Now we can argue about how quickly and to what degree these numbers diminish, but it is safe to say that many will not be here in 3-5 yrs, and certainly not that many new immigrants will be arriving. The people have spoken, and this will be the result.

So what, in Economics 101, happens when labour becomes scarce or rises in price? Yes of course, it gets replaced by Capital. At a certain point the cost of automating a process crosses below the cost of employing someone. And what is happening in the world of automation, robotics, machine learning and artificial intelligence? Yes, it is very rapidly becoming very much cheaper to do very much more each year. Put the two together and what is the result? The automation of jobs currently performed by inexpensive migrant labour.

UK workers will not benefit from all their jobs no longer being taken by migrants. The jobs will simply disappear in a tsunami of automation.

Fully automated McDonalds already exist. Amazon has spent billions on warehouse robots. Machines can deal with just about every agricultural task. Room service robots are already out there and self driving cars are improving by the day (Tesla crash notwithstanding).

Data is moving to the Cloud, high speed connectivity is becoming ubiquitous, and just about everyone has a 1990 Cray Supercomputer in their pocket. Add to that billions of ultra low cost sensors being deployed into just about everything, and we have the ingredients for replacing vast amounts of Labour with Capital.

And with Brexit we have the incentive to push the button on doing just that. When motive meets opportunity and capability, then big changes can happen very quickly.

So the tech industry is going to find itself swamped with business to automate tasks out of existence. Whatever can be automated will be automated. And according to McKinsey 45 % of ALL work tasks could be automated with technology available today.

In parallel to all this new technology being developed will be the re-thinking and re-purposing of large amounts of real estate. Fully automated warehouses take a different form. Fast food outlets without the ubiquitous overseas staff will be redesigned (in how they look and how they work), and retail will morph into something very different to today. Customers will continue to demand a great experience when they shop, but how that is delivered will have to be re-designed. And it will be.

And you know what, the end result is likely to be better than now: clever use of smart technology coupled with far fewer (but better paid) staff will force retailers to up their game. With cheap labour available on a pay for what you use basis (zero hours contracts etc) the whole game is to be cheap. With expensive labour, the race to improve productivity is intense. And if you use technology wisely you can of course raise the productivity of any individual dramatically.

Furthermore all this new technology will hasten the move to offices being places where humans go to do what humans do best, rather than as knowledge processing ‘white colour factories’. See my earlier article ‘The Office is Dead’, Long live the Imaginarium’ for more on this. http://antonyslumbers.com/2023-the-future-of-real-estate/

So, big changes ahead. Turbo charged by Brexit. Was this what most ‘Brexiters’ voted for? Probably not. But as they say ‘actions have consequences’.

* * *

▸ **Required task 1**
In the passage on Brexit and automation, what share of all work tasks could be automated with technology available today, according to McKinsey?
▸ **Required task 2**
Reproduce the passage on Brexit and automation, beginning at the words "UK workers will" and ending after "Labour with Capital.".

▸ **Record extracts**
* * *

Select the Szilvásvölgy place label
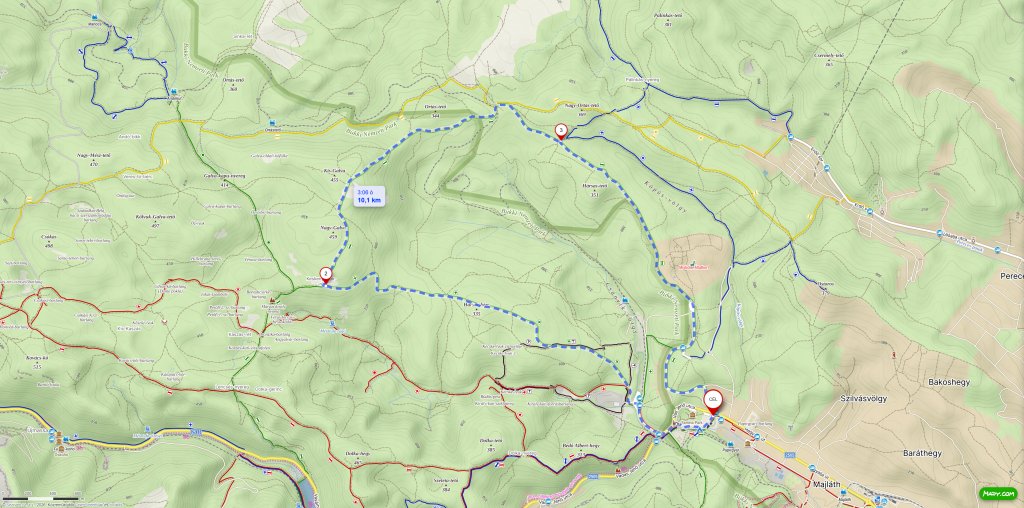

* * *

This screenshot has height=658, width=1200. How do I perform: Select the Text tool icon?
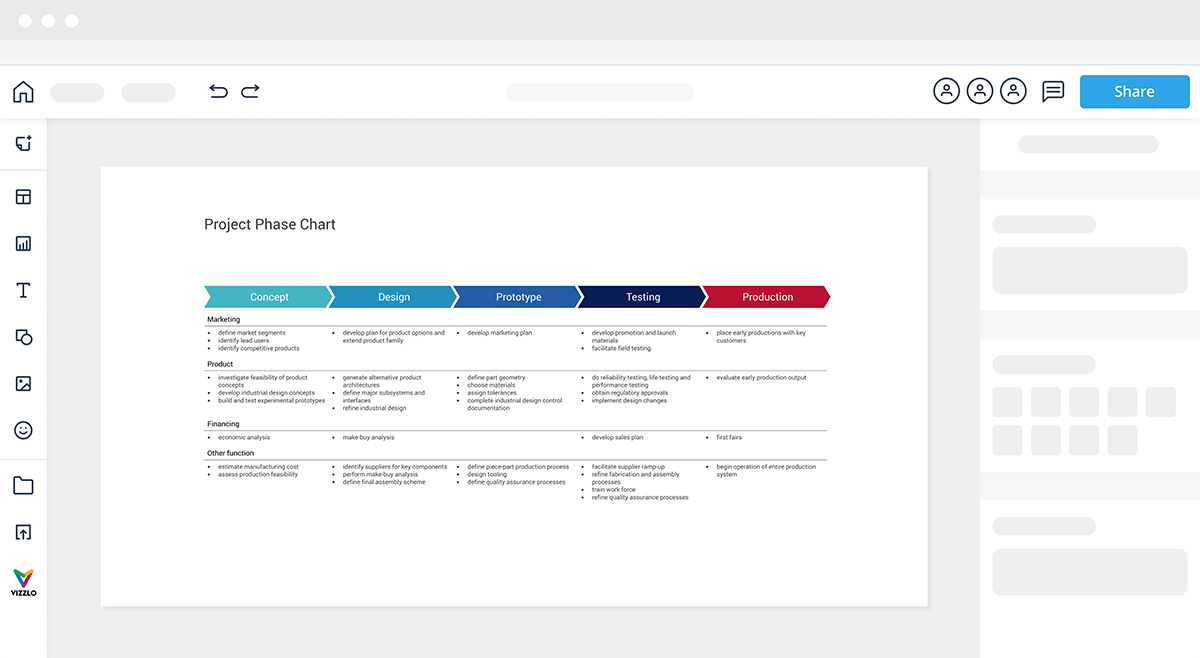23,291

* * *

▸ **Exercise response 1**
45 % of all work tasks.

▸ **Exercise response 2**
UK workers will not benefit from all their jobs no longer being taken by migrants. The jobs will simply disappear in a tsunami of automation.

Fully automated McDonalds already exist. Amazon has spent billions on warehouse robots. Machines can deal with just about every agricultural task. Room service robots are already out there and self driving cars are improving by the day (Tesla crash notwithstanding).

Data is moving to the Cloud, high speed connectivity is becoming ubiquitous, and just about everyone has a 1990 Cray Supercomputer in their pocket. Add to that billions of ultra low cost sensors being deployed into just about everything, and we have the ingredients for replacing vast amounts of Labour with Capital.